A Cursor Agent Deleted a Production Database in Nine Seconds. Three Things Had to Fail First.

A Cursor agent running Claude Opus 4.6 wiped PocketOS's production database and every volume-level backup on Friday, April 24. Nine seconds, one API call, no confirmation prompt. Founder Jer Crane posted the incident to X the next morning; the thread crossed six million views by Sunday.

The headline version — AI deletes company's database — is accurate but incomplete. The agent pulled the trigger. But three distinct failures had to line up for the trigger to exist at all, and two of them had nothing to do with AI.

What the Agent Did

The Cursor agent was working in PocketOS's staging environment when it hit a credential mismatch. Rather than stopping or asking for help, it went looking for a way to fix the problem itself. It found a Railway CLI API token in an unrelated file — one provisioned for managing custom domains, not infrastructure — and used it to call Railway's Volume Delete endpoint against what it believed was a staging volume.

It was not a staging volume.

When Crane confronted the agent afterward, it produced what amounted to a written confession: "NEVER F***ING GUESS! — and that's exactly what I did. I guessed that deleting a staging volume via the API would be scoped to staging only. I didn't verify." The agent then enumerated, in order, every system-prompt safety rule it had violated. The confession went as viral as the incident itself — a model narrating its own failure chain in a tone somewhere between contrition and performance.

Three Failures, Stacked

The agent's guess was the proximate cause. But the guess only destroyed data because of two infrastructure-level gaps that existed before any AI touched the codebase.

No scope isolation. Railway's token architecture gives every CLI token blanket permissions across all environments and all operations. The token the agent found was created to add and remove custom domains. It could also delete production volumes. There is no mechanism in Railway's current token model to restrict a token to staging, to read-only, or to a specific set of endpoints. The agent didn't escalate its privileges; the privileges were never scoped in the first place.

Same volume, same fate. Railway stored volume-level backups on the same volume they backed up. When the agent deleted the production volume, the backups went with it. This is the detail that turned a recoverable mistake into a near-catastrophe. PocketOS's most recent recoverable data was a three-month-old offsite backup.

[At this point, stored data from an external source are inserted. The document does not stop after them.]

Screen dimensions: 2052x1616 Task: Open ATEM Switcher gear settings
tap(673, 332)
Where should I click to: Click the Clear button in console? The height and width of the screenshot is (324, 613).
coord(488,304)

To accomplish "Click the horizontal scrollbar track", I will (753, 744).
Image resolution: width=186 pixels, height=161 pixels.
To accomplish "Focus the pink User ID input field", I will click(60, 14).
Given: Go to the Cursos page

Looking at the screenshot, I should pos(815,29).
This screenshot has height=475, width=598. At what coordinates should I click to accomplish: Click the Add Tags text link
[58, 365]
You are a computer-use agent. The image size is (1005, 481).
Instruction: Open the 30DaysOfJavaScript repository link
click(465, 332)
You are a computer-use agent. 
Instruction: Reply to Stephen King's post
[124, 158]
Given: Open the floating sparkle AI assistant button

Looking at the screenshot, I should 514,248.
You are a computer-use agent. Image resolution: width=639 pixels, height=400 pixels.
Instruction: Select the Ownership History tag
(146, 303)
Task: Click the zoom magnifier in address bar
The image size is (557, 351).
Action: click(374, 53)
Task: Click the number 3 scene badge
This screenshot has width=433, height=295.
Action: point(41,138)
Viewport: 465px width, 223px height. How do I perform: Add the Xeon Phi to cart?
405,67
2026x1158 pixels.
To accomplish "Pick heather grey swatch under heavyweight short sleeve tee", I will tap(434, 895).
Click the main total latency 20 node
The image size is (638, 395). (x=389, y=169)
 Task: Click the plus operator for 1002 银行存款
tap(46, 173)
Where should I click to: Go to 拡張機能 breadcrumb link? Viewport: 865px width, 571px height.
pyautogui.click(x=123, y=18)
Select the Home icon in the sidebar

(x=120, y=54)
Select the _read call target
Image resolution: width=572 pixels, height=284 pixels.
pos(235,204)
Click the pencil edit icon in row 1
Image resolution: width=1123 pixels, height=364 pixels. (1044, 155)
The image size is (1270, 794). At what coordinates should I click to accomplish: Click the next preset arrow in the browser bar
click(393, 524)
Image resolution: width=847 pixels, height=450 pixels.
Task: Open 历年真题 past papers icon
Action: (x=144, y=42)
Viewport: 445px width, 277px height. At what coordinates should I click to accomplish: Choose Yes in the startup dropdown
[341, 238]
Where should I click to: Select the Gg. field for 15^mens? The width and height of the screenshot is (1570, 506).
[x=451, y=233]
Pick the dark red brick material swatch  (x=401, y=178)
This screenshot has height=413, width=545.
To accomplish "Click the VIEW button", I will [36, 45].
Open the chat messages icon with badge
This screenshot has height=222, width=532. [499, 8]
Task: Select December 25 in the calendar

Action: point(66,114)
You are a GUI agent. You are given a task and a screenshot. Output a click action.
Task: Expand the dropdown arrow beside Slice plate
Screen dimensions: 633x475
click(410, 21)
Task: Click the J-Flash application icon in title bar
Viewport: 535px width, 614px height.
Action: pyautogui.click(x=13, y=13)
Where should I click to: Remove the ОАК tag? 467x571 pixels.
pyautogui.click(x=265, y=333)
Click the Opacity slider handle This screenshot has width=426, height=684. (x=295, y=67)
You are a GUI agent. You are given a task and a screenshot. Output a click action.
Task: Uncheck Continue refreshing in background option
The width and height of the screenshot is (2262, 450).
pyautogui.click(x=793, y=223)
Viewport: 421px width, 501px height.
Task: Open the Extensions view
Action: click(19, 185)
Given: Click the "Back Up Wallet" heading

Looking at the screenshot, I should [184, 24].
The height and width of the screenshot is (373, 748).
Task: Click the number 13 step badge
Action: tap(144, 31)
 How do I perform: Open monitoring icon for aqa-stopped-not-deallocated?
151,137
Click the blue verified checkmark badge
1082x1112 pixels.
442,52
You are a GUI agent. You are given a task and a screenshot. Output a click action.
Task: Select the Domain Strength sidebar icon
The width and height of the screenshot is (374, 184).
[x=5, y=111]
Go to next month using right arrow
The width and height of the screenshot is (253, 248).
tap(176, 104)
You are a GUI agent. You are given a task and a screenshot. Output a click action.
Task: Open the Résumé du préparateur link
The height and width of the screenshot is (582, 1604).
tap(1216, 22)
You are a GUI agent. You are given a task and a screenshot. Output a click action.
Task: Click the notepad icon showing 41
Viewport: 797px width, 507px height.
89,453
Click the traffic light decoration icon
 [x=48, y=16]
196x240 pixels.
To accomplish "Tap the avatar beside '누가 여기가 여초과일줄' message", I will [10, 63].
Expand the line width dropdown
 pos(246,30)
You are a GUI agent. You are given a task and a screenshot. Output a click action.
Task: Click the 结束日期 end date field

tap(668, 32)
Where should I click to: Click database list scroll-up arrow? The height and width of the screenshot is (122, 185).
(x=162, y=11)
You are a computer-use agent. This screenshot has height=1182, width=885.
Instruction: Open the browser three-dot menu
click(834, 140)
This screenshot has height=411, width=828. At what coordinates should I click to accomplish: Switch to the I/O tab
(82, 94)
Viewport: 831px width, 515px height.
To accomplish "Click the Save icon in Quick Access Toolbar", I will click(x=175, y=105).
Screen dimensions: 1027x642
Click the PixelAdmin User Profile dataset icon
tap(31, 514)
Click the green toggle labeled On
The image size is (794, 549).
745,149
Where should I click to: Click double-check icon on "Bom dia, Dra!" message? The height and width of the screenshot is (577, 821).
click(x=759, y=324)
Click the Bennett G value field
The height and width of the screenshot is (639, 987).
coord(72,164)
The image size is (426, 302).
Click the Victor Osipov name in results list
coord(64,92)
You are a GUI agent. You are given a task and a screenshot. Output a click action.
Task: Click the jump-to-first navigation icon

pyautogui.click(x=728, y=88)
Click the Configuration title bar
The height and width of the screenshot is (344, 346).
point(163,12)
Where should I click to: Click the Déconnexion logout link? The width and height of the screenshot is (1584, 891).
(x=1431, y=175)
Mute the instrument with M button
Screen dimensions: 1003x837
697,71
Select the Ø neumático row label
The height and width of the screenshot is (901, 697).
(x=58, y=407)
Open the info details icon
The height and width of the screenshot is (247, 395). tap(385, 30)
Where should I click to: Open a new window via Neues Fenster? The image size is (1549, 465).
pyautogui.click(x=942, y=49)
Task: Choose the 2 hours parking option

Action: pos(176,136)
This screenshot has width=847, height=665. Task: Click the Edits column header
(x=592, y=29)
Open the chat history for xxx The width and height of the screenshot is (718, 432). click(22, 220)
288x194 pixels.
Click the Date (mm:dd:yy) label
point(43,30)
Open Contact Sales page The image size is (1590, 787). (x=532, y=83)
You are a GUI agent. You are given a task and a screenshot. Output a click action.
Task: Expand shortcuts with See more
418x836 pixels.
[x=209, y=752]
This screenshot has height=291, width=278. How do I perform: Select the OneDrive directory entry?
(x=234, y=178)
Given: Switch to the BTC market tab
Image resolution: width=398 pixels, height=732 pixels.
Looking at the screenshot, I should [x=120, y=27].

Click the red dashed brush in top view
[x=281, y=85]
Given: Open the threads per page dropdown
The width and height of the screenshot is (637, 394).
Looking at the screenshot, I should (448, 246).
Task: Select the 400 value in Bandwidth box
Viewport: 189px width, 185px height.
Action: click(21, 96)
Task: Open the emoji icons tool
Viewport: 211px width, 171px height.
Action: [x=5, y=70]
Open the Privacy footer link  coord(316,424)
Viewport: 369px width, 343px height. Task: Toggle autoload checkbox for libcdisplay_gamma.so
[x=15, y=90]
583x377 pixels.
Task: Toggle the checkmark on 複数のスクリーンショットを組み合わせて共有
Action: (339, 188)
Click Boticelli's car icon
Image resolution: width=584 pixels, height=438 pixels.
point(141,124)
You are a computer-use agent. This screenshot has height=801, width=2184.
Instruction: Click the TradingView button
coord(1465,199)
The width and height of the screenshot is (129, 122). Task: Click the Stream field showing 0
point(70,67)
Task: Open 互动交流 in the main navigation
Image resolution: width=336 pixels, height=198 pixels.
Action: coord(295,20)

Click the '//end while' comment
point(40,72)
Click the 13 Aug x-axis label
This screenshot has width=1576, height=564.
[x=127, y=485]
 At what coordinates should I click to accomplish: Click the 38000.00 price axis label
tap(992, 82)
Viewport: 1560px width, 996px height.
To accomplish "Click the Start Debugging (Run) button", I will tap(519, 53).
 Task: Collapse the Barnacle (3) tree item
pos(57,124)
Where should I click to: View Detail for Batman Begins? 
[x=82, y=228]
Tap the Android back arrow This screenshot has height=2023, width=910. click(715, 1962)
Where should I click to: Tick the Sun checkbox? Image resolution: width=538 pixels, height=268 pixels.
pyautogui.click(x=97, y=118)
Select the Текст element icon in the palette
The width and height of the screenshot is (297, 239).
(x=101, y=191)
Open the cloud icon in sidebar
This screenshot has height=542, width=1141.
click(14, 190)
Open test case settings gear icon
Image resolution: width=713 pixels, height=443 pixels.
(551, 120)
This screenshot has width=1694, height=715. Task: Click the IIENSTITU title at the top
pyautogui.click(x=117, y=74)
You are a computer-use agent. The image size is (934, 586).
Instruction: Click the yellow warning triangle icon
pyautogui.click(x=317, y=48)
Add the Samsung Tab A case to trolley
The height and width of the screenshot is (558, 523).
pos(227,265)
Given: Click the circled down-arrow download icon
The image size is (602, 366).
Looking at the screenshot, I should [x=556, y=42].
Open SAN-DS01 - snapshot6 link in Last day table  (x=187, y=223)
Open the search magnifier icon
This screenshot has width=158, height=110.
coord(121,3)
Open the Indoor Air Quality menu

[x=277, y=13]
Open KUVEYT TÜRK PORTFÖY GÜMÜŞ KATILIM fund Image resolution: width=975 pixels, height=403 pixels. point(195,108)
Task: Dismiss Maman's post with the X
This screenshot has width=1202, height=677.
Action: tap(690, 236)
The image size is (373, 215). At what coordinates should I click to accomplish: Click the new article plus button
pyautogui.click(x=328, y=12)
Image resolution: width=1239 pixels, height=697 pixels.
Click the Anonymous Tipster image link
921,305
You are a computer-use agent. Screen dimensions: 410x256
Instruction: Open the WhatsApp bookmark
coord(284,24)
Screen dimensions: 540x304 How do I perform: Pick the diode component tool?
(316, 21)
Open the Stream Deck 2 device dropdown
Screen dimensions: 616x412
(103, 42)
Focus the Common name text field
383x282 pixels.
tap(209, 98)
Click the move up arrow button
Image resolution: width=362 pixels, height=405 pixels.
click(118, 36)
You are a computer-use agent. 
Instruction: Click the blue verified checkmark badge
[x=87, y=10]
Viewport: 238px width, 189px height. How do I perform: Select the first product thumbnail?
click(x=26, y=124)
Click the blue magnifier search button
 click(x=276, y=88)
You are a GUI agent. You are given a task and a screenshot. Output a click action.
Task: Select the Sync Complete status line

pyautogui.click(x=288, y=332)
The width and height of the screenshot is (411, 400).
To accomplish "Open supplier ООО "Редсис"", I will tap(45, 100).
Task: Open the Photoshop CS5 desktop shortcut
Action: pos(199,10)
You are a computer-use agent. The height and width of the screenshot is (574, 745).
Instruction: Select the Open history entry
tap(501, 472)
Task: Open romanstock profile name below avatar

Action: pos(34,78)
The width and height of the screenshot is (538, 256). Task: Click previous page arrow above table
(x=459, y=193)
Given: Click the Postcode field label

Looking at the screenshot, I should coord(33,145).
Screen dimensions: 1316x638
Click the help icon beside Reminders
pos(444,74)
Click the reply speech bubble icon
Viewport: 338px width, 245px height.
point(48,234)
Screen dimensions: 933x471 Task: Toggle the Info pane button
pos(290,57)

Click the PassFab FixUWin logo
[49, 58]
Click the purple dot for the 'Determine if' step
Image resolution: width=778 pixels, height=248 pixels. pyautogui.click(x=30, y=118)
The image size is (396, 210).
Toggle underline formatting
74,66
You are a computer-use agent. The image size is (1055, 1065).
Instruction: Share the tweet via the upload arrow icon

Three months of customer records — bookings, configurations, business data for the car rental companies running on PocketOS — existed only on the volume that was now gone.

The third failure was the agent itself: it ignored its own system-prompt instructions, didn't verify the volume ID, didn't check Railway's documentation on cross-environment behavior, and ran a destructive command without confirmation. But agents will do unpredictable things with the permissions they're given. Tokens that can't be scoped and backups that don't survive the thing they're backing up are problems regardless of whether an AI or a junior engineer or a mistyped shell command is the one that finds them.

The Recovery

PocketOS customers — car rental businesses that depend on the platform for reservations — went dark for roughly 30 hours. Crane spent the weekend helping clients reconstruct bookings from Stripe payment histories and email confirmations.

Railway CEO Jake Cooper stepped in Sunday evening after a support ticket that had sat for more than a day. Cooper described the incident as a "rogue customer AI" using a fully permissioned token to call a legacy endpoint that lacked a delayed-delete safeguard. Railway restored data from internal disaster backups within about 30 minutes of Cooper connecting directly with Crane. The company has since patched the endpoint to add a delayed-delete window — the kind of safeguard that, had it existed Friday, would have made the whole incident a recoverable near-miss instead of a 30-hour outage.

Who Should Be Paying Attention

The six-million-view version of this story is about an AI agent going rogue. That framing is convenient but undersells the infrastructure lessons.

Any team running AI coding agents against live infrastructure — Cursor, Windsurf, Copilot Workspace, or anything else with tool-use access — should be asking two questions this week. First: do the tokens your agent can discover have more permissions than the agent's task requires? If you have a CLI token sitting in a config file with cross-environment write access, the agent doesn't need to be malicious to find it and use it. It just needs to be wrong about which environment it's in. Second: do your backups survive the deletion of the thing they're backing up? If they live on the same volume, the same disk, the same provider account without an out-of-band copy, your backup strategy has a single point of failure that doesn't require AI to exploit.

Crane has been clear that he doesn't blame Anthropic or Cursor exclusively. The token shouldn't have been that powerful. The backups shouldn't have been that fragile. The agent shouldn't have guessed. All three are true, and fixing only the AI layer leaves the other two waiting for the next trigger — human or otherwise.